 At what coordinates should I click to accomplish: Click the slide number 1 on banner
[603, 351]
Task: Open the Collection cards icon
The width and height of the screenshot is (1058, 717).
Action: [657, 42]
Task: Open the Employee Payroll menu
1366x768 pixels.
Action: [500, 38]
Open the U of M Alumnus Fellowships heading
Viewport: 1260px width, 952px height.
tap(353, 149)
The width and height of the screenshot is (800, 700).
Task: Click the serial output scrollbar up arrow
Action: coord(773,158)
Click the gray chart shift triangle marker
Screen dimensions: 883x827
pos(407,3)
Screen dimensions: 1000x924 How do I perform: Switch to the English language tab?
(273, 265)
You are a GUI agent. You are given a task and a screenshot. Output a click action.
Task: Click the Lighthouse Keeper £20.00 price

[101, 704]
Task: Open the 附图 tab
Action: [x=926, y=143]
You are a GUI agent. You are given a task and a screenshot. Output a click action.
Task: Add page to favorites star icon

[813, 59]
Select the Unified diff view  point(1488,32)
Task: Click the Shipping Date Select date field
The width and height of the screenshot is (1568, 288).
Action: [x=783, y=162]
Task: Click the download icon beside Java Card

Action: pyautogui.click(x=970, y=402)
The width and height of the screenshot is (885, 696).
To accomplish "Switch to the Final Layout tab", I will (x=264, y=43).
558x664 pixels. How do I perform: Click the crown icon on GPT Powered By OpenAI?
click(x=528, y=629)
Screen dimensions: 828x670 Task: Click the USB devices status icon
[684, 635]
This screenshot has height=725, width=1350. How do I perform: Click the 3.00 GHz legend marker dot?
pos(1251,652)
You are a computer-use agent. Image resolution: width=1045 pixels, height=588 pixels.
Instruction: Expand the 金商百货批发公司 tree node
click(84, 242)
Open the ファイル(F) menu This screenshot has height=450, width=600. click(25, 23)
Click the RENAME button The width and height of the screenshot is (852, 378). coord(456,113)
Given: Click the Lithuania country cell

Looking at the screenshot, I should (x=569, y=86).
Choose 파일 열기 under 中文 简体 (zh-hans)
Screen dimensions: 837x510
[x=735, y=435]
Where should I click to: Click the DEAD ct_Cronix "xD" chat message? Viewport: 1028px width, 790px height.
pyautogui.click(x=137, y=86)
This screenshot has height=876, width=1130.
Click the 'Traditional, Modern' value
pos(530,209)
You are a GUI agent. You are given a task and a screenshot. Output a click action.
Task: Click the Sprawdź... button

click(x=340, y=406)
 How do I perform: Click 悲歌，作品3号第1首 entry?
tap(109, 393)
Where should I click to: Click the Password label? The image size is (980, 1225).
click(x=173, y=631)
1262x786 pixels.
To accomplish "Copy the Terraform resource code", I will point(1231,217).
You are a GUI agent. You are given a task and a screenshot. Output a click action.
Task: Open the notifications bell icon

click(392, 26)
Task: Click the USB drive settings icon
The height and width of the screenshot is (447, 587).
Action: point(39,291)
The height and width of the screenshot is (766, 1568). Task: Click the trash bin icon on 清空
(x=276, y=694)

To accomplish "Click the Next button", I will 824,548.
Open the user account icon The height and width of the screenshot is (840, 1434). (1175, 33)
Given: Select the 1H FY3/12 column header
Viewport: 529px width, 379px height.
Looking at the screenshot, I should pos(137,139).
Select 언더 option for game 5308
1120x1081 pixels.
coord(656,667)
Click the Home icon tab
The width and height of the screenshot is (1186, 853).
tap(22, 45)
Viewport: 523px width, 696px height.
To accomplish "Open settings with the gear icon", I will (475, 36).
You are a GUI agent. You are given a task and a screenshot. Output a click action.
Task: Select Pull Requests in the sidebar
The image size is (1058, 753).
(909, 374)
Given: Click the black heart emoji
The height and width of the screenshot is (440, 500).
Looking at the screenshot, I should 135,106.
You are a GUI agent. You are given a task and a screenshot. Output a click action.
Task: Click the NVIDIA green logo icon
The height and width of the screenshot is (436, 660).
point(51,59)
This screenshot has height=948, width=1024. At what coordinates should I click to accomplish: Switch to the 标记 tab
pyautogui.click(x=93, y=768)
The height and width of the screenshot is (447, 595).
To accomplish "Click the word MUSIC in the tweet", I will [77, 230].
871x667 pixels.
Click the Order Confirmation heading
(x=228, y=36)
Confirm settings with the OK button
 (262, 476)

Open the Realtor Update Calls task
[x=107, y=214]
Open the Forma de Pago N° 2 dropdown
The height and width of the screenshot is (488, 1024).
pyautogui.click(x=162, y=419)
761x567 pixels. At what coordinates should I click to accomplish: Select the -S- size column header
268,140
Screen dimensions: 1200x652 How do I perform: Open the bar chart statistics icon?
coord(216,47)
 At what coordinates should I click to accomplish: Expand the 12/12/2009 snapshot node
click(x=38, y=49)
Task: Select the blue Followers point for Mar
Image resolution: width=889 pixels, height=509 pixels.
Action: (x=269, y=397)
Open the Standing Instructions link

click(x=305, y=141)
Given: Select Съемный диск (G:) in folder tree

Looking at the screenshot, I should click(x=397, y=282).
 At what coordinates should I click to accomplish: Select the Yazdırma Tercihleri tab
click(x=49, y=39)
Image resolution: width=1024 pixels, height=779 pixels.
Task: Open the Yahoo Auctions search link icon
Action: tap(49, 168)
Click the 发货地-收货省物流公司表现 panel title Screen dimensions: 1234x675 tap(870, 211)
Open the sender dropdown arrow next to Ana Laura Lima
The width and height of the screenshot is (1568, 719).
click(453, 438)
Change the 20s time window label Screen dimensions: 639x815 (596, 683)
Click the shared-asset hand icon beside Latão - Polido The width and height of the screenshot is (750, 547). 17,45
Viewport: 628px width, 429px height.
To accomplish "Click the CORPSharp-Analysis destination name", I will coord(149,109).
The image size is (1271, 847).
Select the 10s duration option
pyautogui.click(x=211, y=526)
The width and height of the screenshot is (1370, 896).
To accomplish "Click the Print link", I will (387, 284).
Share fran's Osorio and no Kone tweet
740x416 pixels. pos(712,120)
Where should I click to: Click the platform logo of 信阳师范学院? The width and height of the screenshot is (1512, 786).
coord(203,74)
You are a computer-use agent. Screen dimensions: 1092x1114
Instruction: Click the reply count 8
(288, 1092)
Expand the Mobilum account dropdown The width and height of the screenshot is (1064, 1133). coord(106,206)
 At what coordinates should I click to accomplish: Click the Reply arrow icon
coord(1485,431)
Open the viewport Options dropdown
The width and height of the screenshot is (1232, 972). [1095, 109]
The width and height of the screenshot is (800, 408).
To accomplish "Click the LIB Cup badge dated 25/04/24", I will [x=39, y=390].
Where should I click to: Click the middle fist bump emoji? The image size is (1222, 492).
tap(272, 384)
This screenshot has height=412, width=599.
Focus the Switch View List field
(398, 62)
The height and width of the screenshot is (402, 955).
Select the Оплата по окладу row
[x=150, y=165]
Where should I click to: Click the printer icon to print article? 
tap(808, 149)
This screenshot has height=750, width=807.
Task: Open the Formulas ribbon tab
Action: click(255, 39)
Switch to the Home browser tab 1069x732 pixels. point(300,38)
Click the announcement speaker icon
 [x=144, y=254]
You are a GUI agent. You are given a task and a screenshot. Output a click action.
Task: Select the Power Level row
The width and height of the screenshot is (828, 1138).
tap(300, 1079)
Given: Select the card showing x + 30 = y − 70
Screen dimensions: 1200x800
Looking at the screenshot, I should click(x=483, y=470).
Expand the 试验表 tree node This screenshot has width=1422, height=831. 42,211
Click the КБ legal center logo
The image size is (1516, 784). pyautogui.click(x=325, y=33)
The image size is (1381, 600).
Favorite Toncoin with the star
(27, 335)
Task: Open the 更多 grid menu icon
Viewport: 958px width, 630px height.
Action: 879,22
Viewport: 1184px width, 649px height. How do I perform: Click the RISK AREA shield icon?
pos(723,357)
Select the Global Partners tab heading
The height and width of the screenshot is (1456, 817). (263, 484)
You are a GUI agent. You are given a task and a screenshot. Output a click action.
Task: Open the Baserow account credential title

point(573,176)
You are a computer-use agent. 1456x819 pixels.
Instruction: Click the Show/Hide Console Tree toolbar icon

Exercise instructions: Look through the entries for the string "computer". Every line that has it belongs in the answer.

Answer to this exercise:
You are a computer-use agent. Image resolution: width=1045 pixels, height=588 pixels.
You are a computer-use agent. Screen dimensions: 1092x1114
You are a computer-use agent. 1456x819 pixels.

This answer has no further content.